Exercise details. Please return all of the data exactly as written.

[Stored data entries]
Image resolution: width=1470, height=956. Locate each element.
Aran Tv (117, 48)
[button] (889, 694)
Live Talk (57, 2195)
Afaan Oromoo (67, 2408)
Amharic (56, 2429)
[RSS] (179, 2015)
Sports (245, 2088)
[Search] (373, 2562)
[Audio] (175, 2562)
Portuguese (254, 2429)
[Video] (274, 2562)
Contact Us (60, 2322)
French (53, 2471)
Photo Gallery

Problem solution.
Image resolution: width=1470, height=956. Locate each element.
Aran Tv (117, 48)
[button] (889, 694)
Live Talk (57, 2195)
Afaan Oromoo (67, 2408)
Amharic (56, 2429)
[RSS] (179, 2015)
Sports (245, 2088)
[Search] (373, 2562)
[Audio] (175, 2562)
Portuguese (254, 2429)
[Video] (274, 2562)
Contact Us (60, 2322)
French (53, 2471)
Photo Gallery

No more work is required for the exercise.